Mato Grosso do Sul vai redesenhar a rede de hospitais para que cirurgias e atendimentos de alta complexidade deixem de se concentrar apenas em Campo Grande e Dourados. A “nova arquitetura da saúde” foi apresentada nesta sexta-feira (15) pela Secretaria Estadual de Saúde e já começa a ser implantada na próxima semana, com publicação de resolução e início da contratação das unidades.
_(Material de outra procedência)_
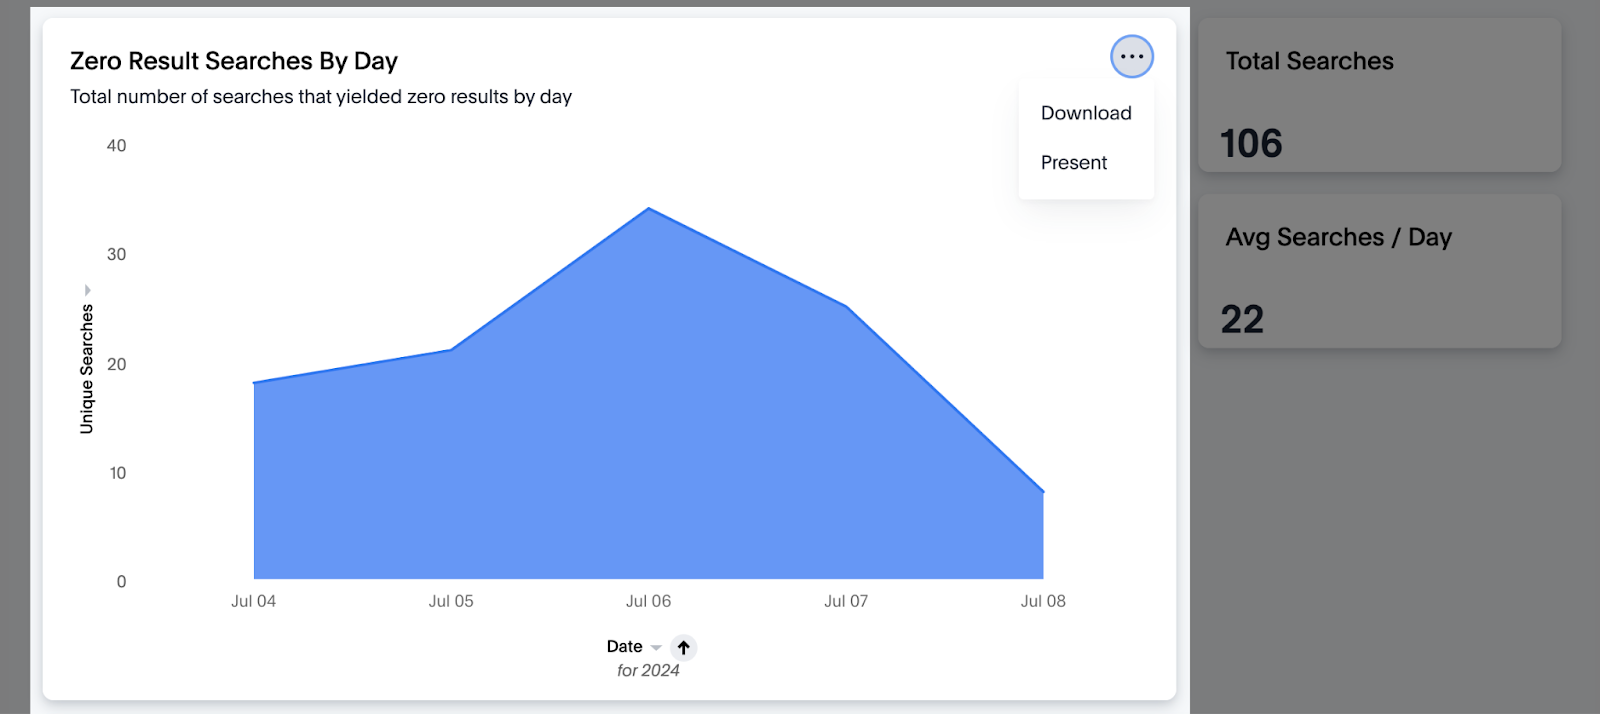Click the Date axis label
This screenshot has height=714, width=1600.
point(624,647)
O projeto mantém as quatro macrorregiões (Campo Grande, Dourados, Três Lagoas e Corumbá), mas cria microrregiões para que hospitais regionais e de apoio assumam procedimentos que hoje exigem longos deslocamentos de pacientes. “Queremos que o atendimento ocorra o mais perto possível da casa do paciente, com menos filas e mais resolutividade”, afirmou o secretário de Saúde, Maurício Simões.
Financiamento por produção
O modelo de repasse também muda. Além do orçamento anual, que já era de R$ 90 a R$ 100 milhões, o Estado fez um aporte extra de R$ 30 milhões para a implantação da nova estrutura. Cada hospital passará a receber um valor fixo para manter equipes e outro variável, de acordo com o volume de atendimentos realizados.
“É um estímulo para que cada unidade assuma um perfil próprio, aumente a produção e evite sobrecarga nas capitais regionais”, disse Simões.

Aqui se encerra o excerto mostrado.